→ **DATA LISTING**:

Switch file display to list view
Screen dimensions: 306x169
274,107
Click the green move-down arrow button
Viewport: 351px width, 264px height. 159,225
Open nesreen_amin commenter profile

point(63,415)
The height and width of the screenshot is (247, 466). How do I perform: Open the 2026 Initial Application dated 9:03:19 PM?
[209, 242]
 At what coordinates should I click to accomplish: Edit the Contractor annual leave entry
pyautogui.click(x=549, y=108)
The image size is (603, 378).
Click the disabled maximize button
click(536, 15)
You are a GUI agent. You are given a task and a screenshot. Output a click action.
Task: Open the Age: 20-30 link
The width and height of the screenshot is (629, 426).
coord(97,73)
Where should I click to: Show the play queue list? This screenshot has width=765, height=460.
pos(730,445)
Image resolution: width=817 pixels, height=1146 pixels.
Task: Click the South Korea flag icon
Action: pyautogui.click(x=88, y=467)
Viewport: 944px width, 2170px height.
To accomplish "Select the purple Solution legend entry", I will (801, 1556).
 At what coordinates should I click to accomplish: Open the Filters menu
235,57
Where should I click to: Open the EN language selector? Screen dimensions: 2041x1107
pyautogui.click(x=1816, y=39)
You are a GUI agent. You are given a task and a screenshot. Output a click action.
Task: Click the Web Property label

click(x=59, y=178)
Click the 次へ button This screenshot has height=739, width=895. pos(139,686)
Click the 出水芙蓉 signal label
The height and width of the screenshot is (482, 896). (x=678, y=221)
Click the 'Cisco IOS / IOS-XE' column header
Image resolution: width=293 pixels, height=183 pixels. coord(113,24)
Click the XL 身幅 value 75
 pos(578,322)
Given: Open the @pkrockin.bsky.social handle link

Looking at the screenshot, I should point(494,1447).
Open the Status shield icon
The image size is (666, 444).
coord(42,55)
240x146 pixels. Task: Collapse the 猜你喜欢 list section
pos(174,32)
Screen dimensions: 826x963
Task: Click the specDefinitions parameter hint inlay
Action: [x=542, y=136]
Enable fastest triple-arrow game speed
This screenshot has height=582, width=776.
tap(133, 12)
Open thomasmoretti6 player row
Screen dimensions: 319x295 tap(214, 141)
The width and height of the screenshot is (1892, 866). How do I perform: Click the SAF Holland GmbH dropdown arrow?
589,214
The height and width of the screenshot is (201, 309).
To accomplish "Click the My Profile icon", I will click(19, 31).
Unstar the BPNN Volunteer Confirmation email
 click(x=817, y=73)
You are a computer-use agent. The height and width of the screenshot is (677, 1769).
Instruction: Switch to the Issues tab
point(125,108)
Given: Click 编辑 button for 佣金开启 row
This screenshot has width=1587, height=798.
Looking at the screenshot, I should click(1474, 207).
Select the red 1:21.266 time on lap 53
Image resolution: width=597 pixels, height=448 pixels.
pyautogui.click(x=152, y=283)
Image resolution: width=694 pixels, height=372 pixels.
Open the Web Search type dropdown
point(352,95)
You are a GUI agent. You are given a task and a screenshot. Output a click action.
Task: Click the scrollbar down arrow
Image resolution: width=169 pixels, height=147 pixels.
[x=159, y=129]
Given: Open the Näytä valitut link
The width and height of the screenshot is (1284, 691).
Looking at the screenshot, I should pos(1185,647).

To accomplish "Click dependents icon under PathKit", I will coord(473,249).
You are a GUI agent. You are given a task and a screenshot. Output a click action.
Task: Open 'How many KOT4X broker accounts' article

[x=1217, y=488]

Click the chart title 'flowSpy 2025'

→ **WHAT THIS TASK INVOLVES**: From the records above, copy each line containing the string "icon". Case matters.

→ **RESPONSE**:
Task: Click the South Korea flag icon
Open the Status shield icon
To accomplish "Click the My Profile icon", I will click(19, 31).
To accomplish "Click dependents icon under PathKit", I will coord(473,249).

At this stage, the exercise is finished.